Lab 4
Aim
Welcome to lab 4. This is worth 10% (100 points) and you can drop your lowest lab out of six.
By the end of this week’s lab, you will be able to:
- Make your own .RmD report.
- Feel comfortable reading in and filtering data
- Feel comfortable with the core regression commands.
- Understand in-text math equations, inline code and hidden code chunks
This is a TWO WEEK LAB. You only have two lab sessions (today and next week) working on this during class. You need to finish writing up by the following Tuesday (23:59pm) e.g. just before Lab 4 starts.
0.3.1 Need help?
REMEMBER THAT EVERY TIME YOU RE-OPEN R-STUDIO YOU NEED TO RE-RUN ALL YOUR CODE CHUNKS. The easiest way to do this is to press the “Run All” button (see the Run menu at the top right of your script)
Code won’t knit? Struggling? Have a question? See the help page here: Help!
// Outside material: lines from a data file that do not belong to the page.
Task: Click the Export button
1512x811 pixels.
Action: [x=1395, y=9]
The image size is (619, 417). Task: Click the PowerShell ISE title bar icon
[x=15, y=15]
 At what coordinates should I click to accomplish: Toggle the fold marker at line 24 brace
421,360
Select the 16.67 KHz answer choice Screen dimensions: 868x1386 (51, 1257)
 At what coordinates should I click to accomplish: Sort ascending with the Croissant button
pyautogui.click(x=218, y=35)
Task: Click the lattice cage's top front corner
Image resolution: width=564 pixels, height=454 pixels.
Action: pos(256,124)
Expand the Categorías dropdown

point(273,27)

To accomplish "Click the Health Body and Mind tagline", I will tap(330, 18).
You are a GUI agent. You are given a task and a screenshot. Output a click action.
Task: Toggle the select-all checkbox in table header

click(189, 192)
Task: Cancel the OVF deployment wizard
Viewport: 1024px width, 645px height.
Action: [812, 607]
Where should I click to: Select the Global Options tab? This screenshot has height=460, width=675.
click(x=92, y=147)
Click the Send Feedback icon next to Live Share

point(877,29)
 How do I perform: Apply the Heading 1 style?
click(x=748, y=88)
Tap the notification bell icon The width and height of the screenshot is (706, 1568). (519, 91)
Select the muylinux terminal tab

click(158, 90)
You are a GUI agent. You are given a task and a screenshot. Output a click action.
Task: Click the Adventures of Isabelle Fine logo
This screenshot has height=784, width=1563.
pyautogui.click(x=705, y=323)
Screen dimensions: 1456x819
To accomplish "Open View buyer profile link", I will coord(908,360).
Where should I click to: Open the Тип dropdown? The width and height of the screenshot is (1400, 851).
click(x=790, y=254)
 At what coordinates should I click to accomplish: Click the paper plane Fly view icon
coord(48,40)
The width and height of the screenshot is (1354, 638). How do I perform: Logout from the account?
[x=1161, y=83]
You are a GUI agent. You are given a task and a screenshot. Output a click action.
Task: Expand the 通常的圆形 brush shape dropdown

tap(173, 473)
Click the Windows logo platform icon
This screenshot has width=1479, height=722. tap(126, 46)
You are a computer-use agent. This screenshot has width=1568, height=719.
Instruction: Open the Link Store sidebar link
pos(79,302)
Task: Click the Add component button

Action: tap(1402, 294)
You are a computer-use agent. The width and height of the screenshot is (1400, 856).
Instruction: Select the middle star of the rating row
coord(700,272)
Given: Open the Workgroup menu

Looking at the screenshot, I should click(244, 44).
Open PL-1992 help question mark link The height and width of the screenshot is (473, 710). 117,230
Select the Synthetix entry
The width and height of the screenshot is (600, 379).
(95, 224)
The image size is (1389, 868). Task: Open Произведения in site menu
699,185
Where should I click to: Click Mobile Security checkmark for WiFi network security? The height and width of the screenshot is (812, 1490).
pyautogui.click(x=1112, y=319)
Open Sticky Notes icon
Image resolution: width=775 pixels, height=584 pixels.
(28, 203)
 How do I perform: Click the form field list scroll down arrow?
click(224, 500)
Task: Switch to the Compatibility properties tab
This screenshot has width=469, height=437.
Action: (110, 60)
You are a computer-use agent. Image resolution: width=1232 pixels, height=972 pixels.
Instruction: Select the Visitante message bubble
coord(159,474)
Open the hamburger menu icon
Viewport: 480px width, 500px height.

The maximum time this lab should take is about 9-10 hrs of your time (e.g 4-5 hrs each week).
1. Set up (DON’T SKIP)
[Step 1.1] Create a project for Lab 4
If you are using the POSIT Cloud (AKA R-Studio online), log-in and make a new project for lab 3 using Tutorial 1B
If you are using R-Studio on your own computer/laptop, log in and make a new project for lab 3 using T1_ProjectsDesktop. To open/re-open your project, look in the STAT462/Lab3 folder on your computer and double click the .RProj file (I often rename it something like OPENTHIS.RProj)
[Step 1.2] Create your own lab report (NEW)
-
This week you will be creating your own reports using the tutorial below, rather than downloading my template from canvas:
You can choose whether you want an rmdformats templates or to make/tweak your own (the tutorial link gives both options).
You must have a floating table of contents.
You must save your lab report as STAT-462_Lab4_EMAILID.Rmd** (e.g.STAT-462_Lab4_hlg5155.Rmd)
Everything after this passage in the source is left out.